The 136-page report contains a treasure trove of information including breakdown and analysis of oil and gas production in 2017. It also disaggregated the federation share of production by types, allocation, uses, details of the revenues derived from the sales, the receiving accounts, and allocation of the revenues.
While releasing the Report titled “Pilot Study on Commodity Trading for 2017” the Executive Secretary of NEITI, Mr.

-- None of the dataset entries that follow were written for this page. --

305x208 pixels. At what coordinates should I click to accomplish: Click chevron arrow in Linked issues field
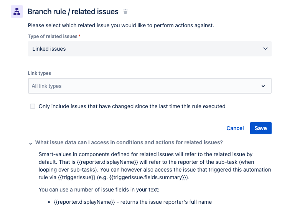pos(265,49)
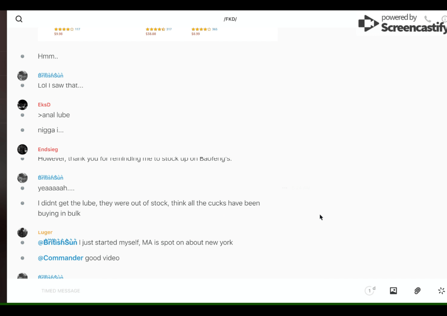Image resolution: width=447 pixels, height=316 pixels.
Task: Click the @Commander mention
Action: pos(61,258)
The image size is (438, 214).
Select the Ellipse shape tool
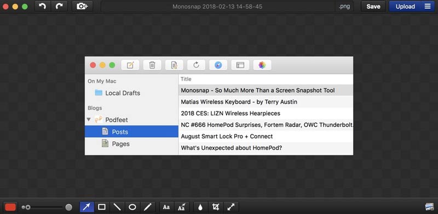[x=132, y=207]
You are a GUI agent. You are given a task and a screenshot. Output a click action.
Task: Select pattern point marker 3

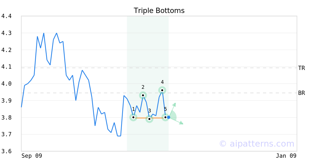click(x=149, y=119)
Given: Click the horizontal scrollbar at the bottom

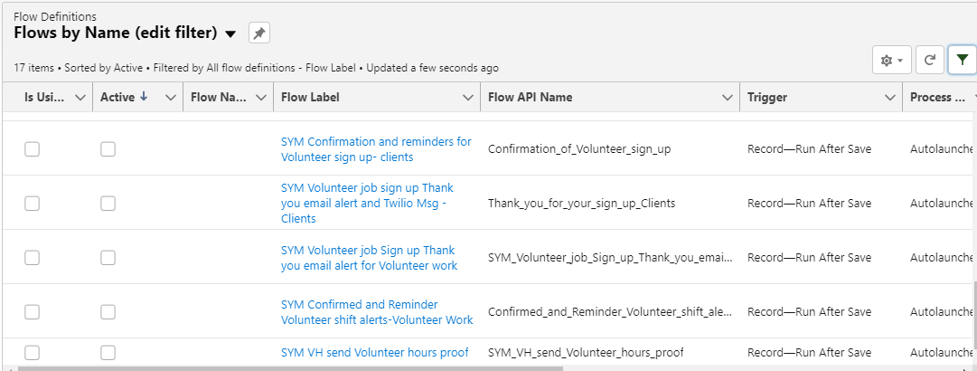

Waziri Adio stated that the special report was undertaken in furtherance of the recent decision of the global Extractive Industries Transparency Initiative (EITI) to add commodity trading transparency to its scope of coverage through stand-alone and in-depth reports.

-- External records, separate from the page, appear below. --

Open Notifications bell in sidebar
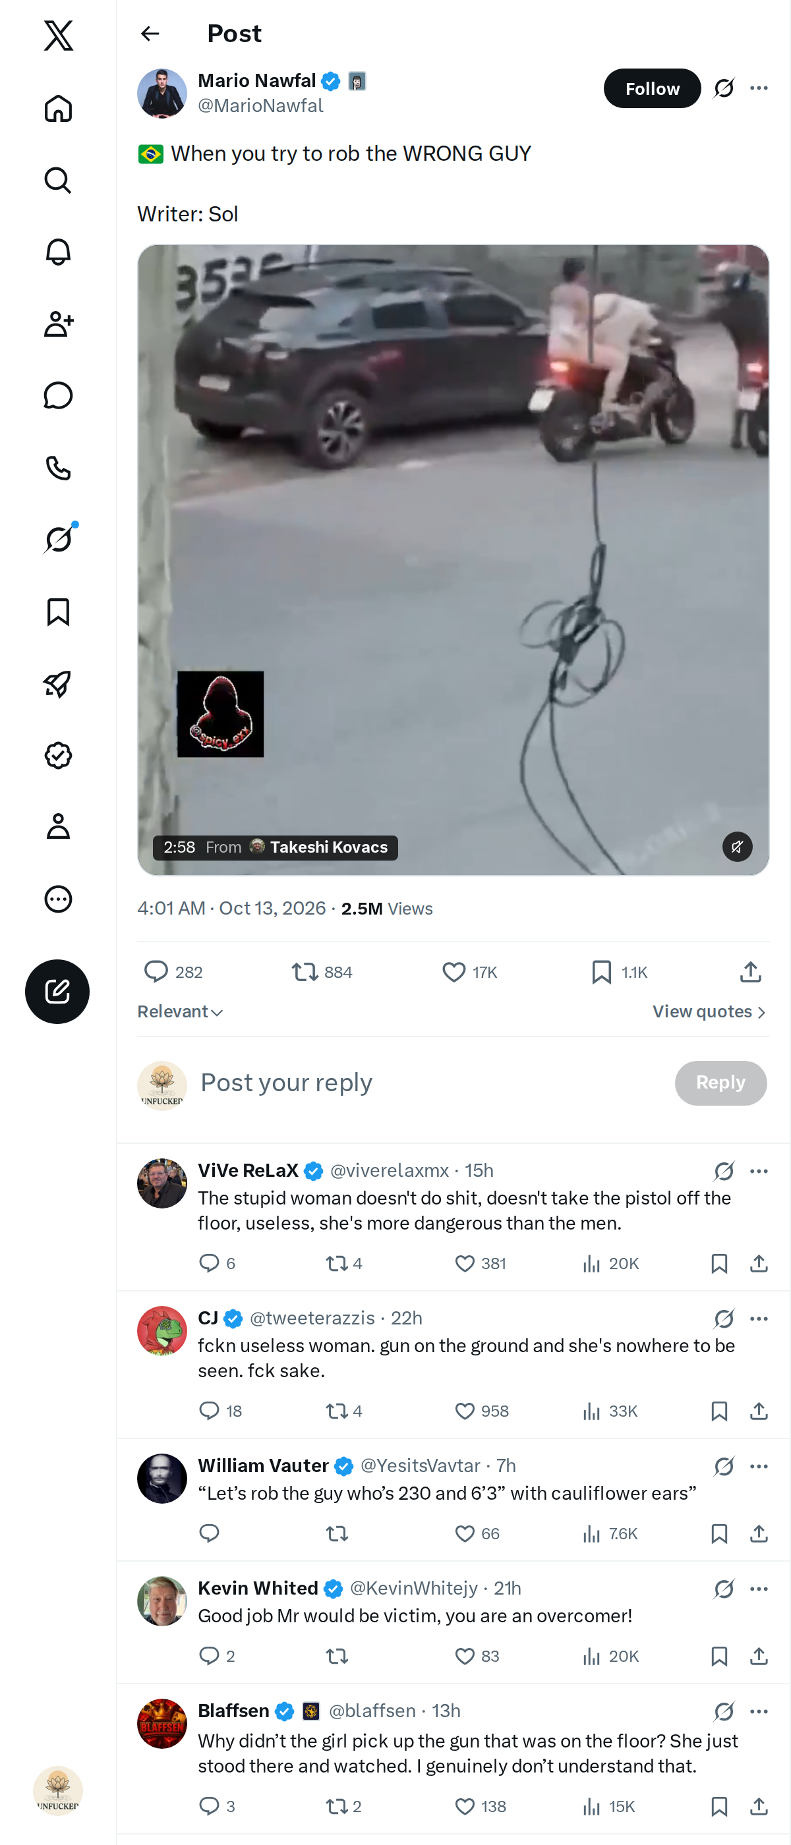pos(58,251)
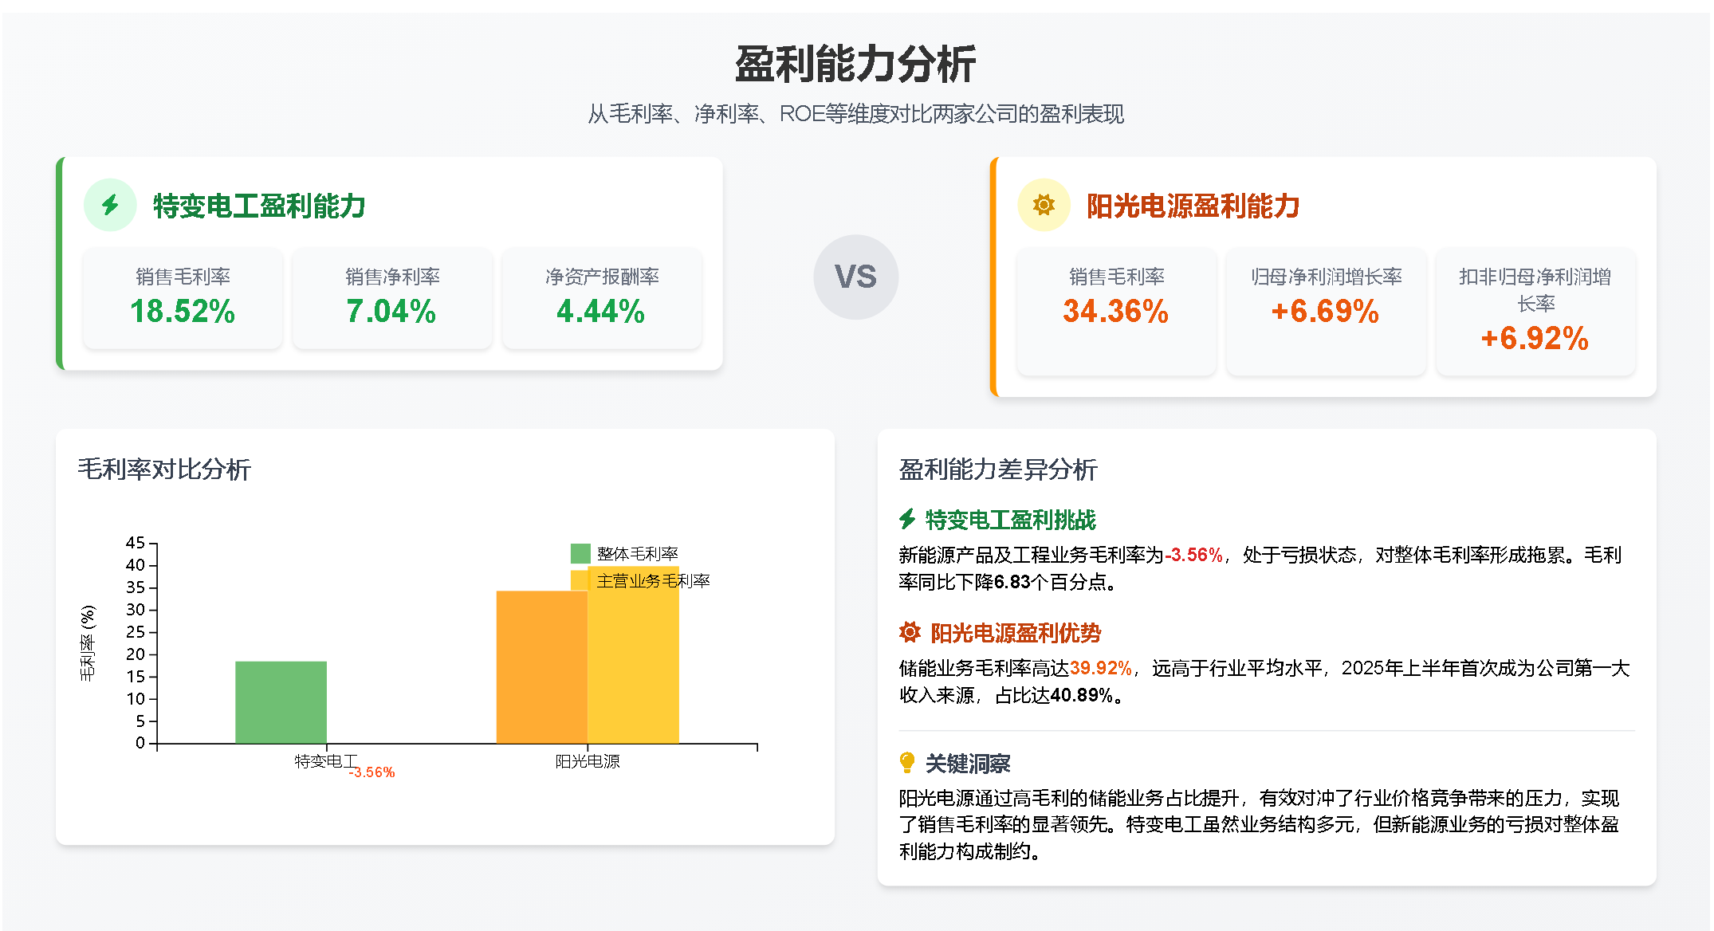Click the lightning icon next to 特变电工盈利挑战
The width and height of the screenshot is (1714, 931).
point(907,520)
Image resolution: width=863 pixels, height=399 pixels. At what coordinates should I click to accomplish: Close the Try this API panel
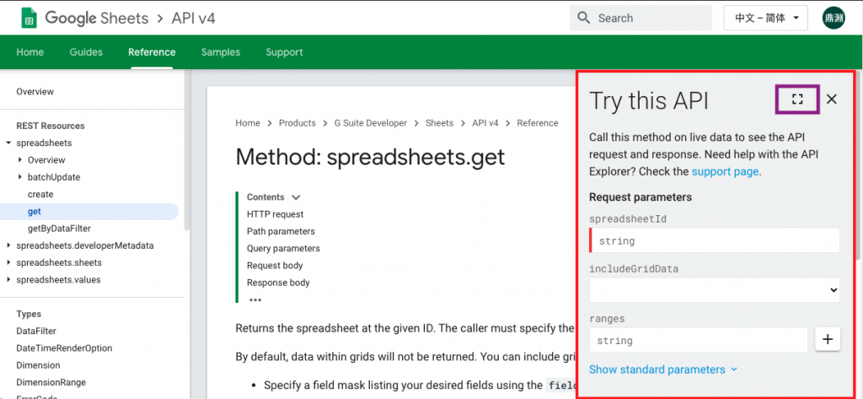pos(832,100)
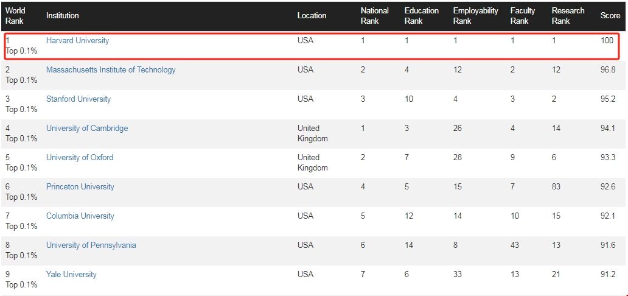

From the report, the total crude oil production for 2017 was 692 million barrels. Out of this volume, the report states that the share that went to the federation was 240.9 million barrels representing 35% of the total crude oil production for the year 2017.
A trend analysis for the year under review shows that the 2017 federation share was 4% higher than the 231.6 million barrels in the same category for 2016 but was 19% lower than the 297.8 million barrels for 2015. This shows that while there was a slight improvement on the figure for 2016 (a year characterized by vandalism and sabotage of oil facilities), crude production for 2017 was about a fifth less than the 2015 level.
The objective, Mr. Adio stressed, was to ensure adequate returns to governments, increasing competition and efficiency in commodity trading, and ensuring greater public scrutiny of the resultant revenues.